Texas Weird Laws That Are Real — and What They Actually Say
Common-Law Marriage (Family Code § 2.401)
- Status:
- Real state law — actively enforced
Texas recognizes informal marriage without a ceremony. Under § 2.401, an informal marriage is valid when three elements are simultaneously present: the parties agree to be married, live together in Texas as spouses, and represent to others that they are married.

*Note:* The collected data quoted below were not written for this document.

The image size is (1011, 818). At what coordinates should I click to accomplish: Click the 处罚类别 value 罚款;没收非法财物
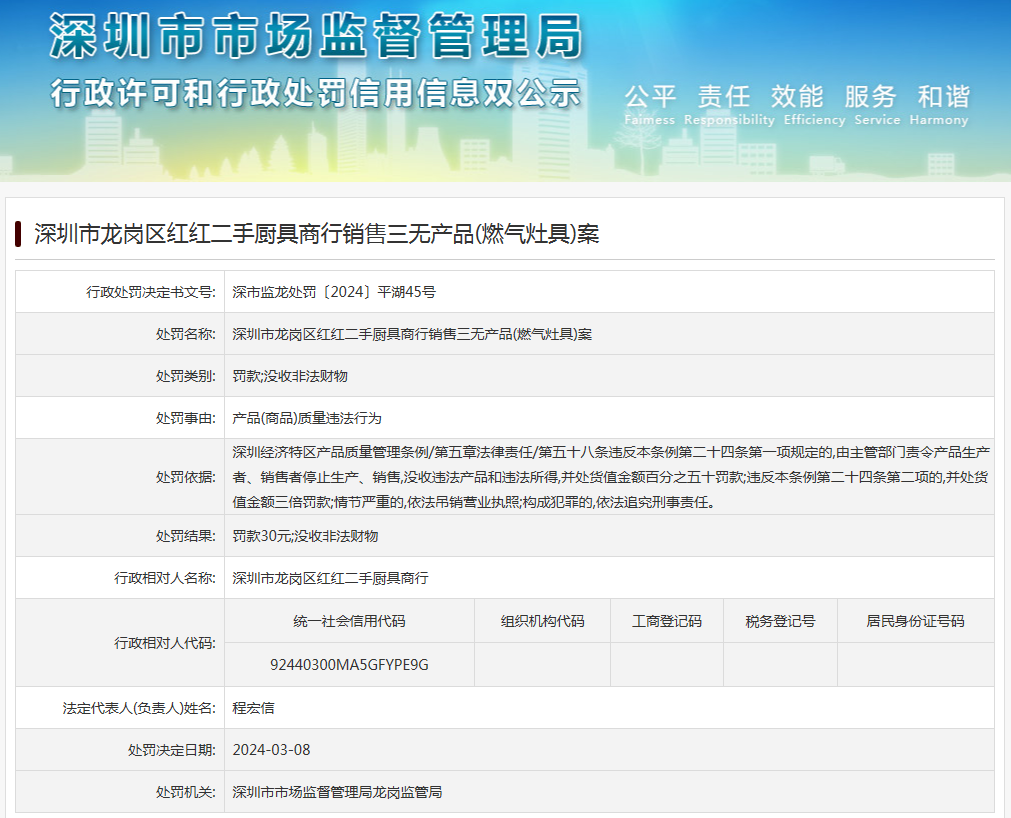pos(290,376)
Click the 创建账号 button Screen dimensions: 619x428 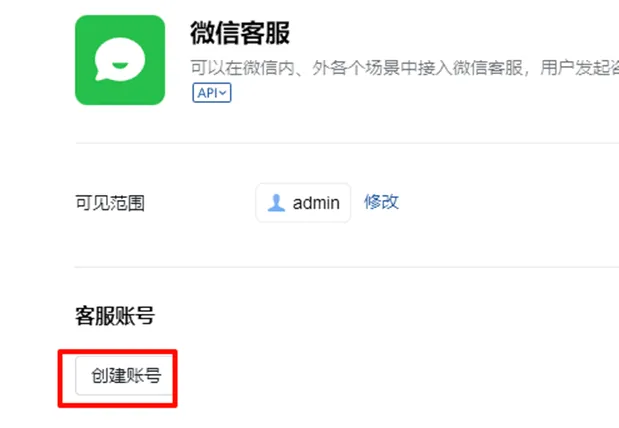(x=125, y=375)
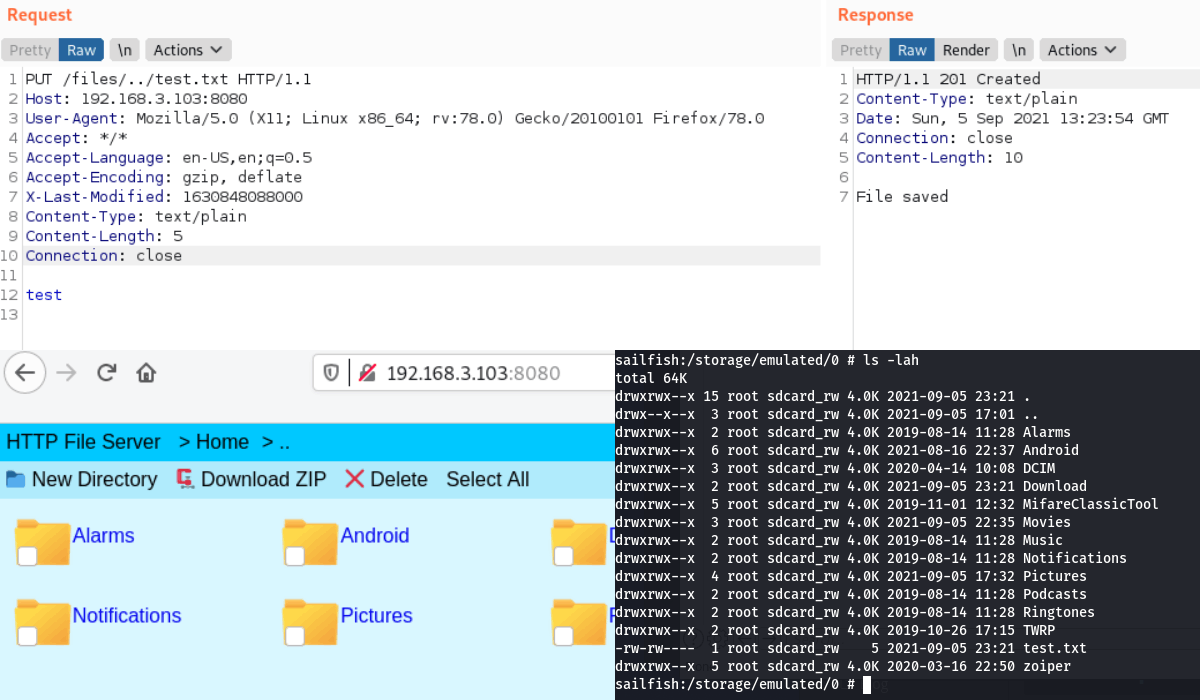
Task: Click the browser home icon
Action: [x=146, y=373]
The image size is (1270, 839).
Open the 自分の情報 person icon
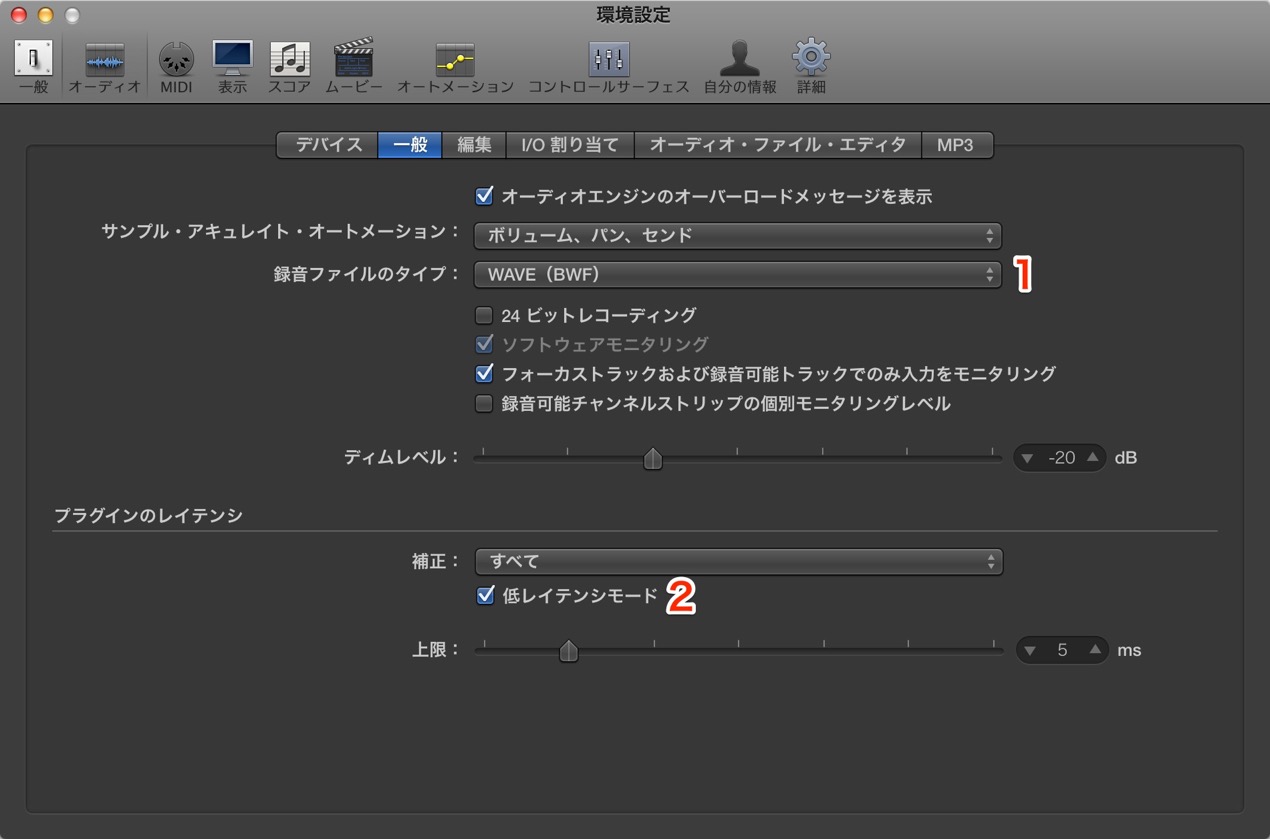pos(739,59)
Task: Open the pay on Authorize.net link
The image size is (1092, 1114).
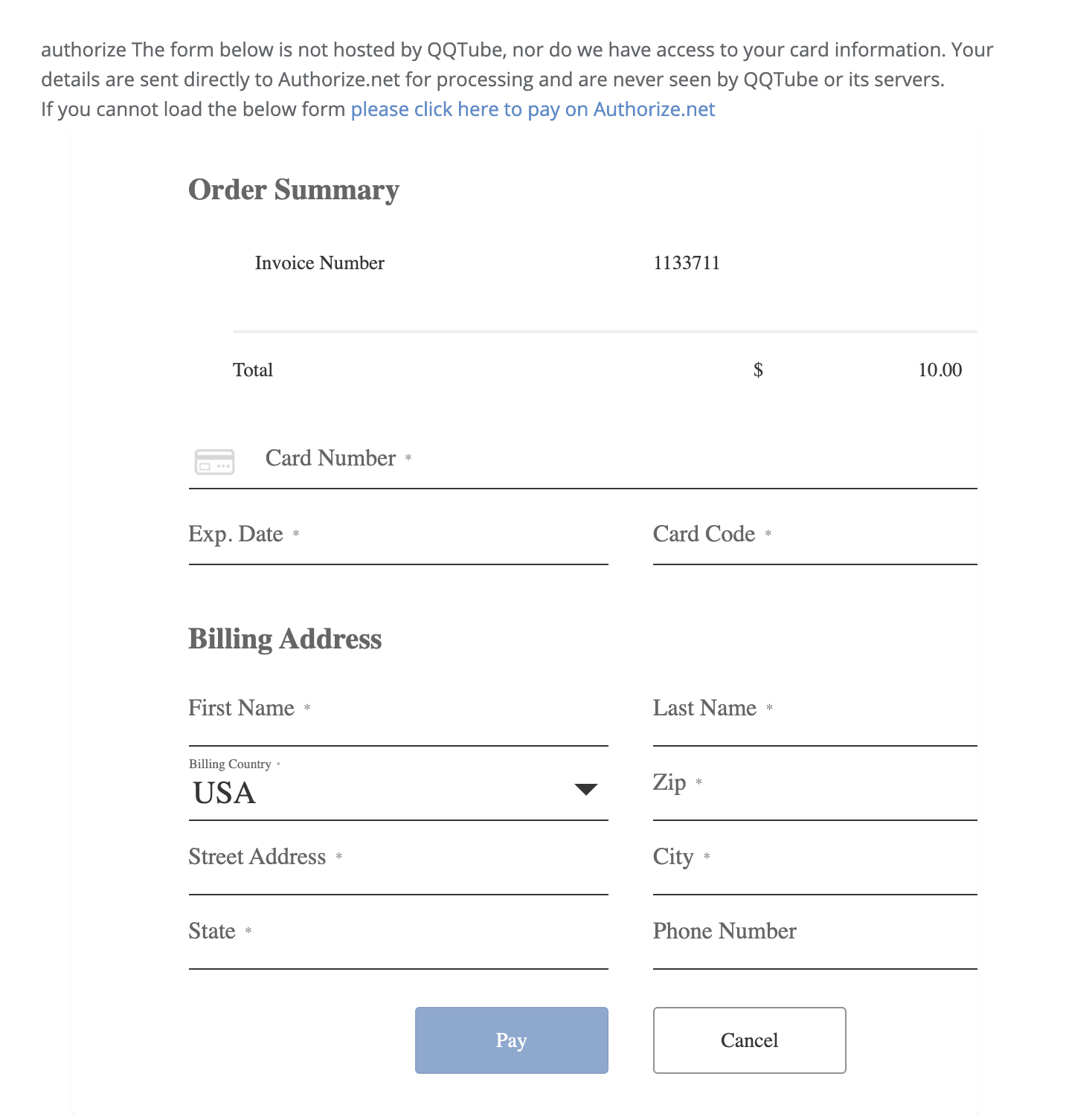Action: click(533, 109)
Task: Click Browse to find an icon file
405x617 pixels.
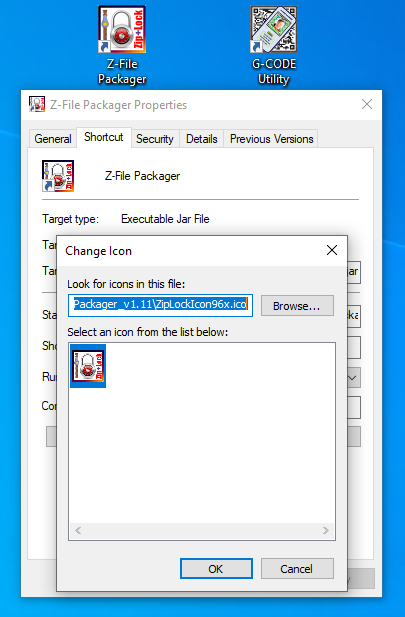Action: 297,306
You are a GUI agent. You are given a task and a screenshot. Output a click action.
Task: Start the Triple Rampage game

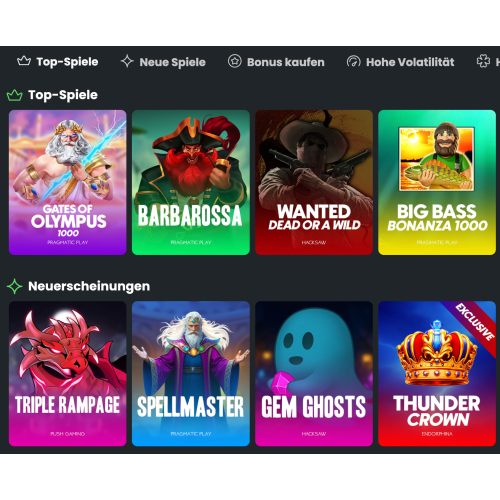tap(68, 374)
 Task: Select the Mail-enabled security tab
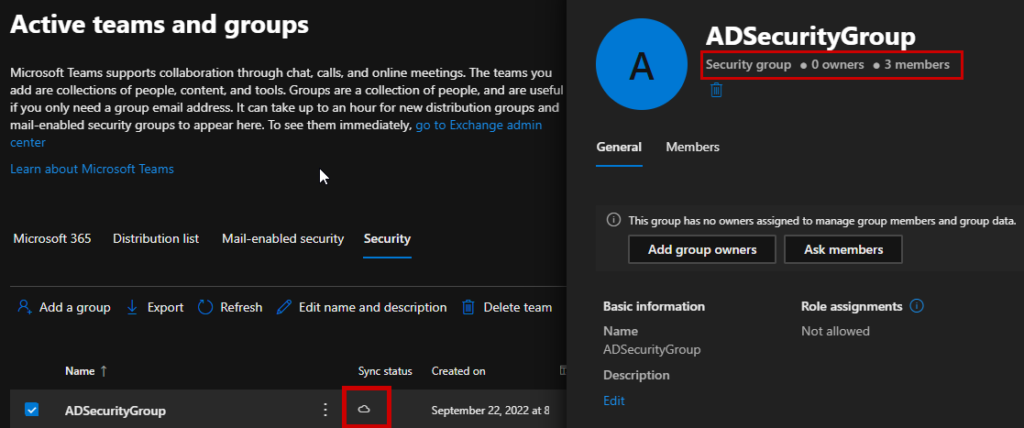tap(282, 239)
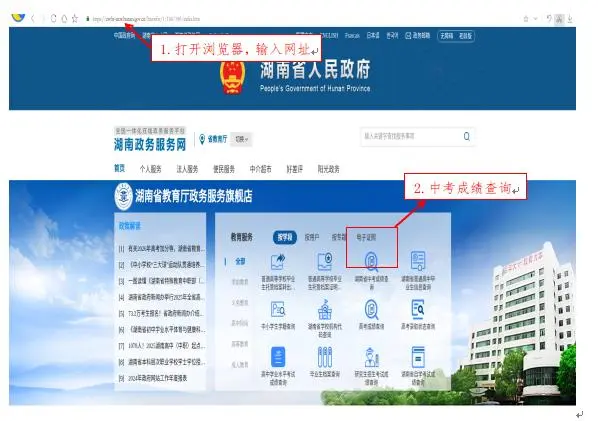This screenshot has height=421, width=598.
Task: Expand dropdown arrow beside star at browser right
Action: 535,18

The popular version — that you become legally married by living together for a certain number of years, or by introducing someone as your spouse three times — is not in the statute. There is no cohabitation minimum. The agreement to be married is the operative element; living together and public representation are evidence that the agreement was genuine, not substitutes for it.
Informal marriages are litigated in Texas courts every year, mostly in divorce or estate proceedings where one party claims the marriage existed and the other denies it. Couples who want to formalize an informal marriage can file a declaration with the county clerk. Couples who want to preempt a claim that an informal marriage was created can sign a document stating they have not entered one.
Public Profanity — Class C Misdemeanor With One Key Phrase (Penal Code § 42.01)
- Status:
- Real state law — narrower than described
Section 42.01(a)(1) makes it a Class C misdemeanor to use abusive, indecent, profane, or vulgar language in a public place in a manner reasonably likely to provoke a breach of the peace. That final phrase is the entire law.
Without it, the provision would be unconstitutionally overbroad — which is precisely why it is there. The standard is not "offensive to someone nearby." It is a realistic risk of physical confrontation: targeted, escalating verbal conduct directed at a specific person in a way that could reasonably trigger violence. Dropping an expletive in a parking lot does not satisfy it. The popular version — "swearing is illegal in Texas" — removes the qualifier that separates a constitutional statute from an unconstitutional one.
The Six Obscene Devices Presumption (Penal Code § 43.23)
- Status:
- Real state law — unconstitutional as applied to private use since 2008, never repealed
Texas Penal Code § 43.23 covers promotion of obscene devices. The statute creates an evidentiary presumption: possession of six or more obscene devices raises a presumption of intent to promote — meaning to sell or distribute commercially.
The popular version — "it is illegal to own more than six sex toys in Texas" — inverts the statute. The six-device figure is a threshold in a commercial obscenity case, not a residential possession limit. Private possession is not addressed by the statute's plain text.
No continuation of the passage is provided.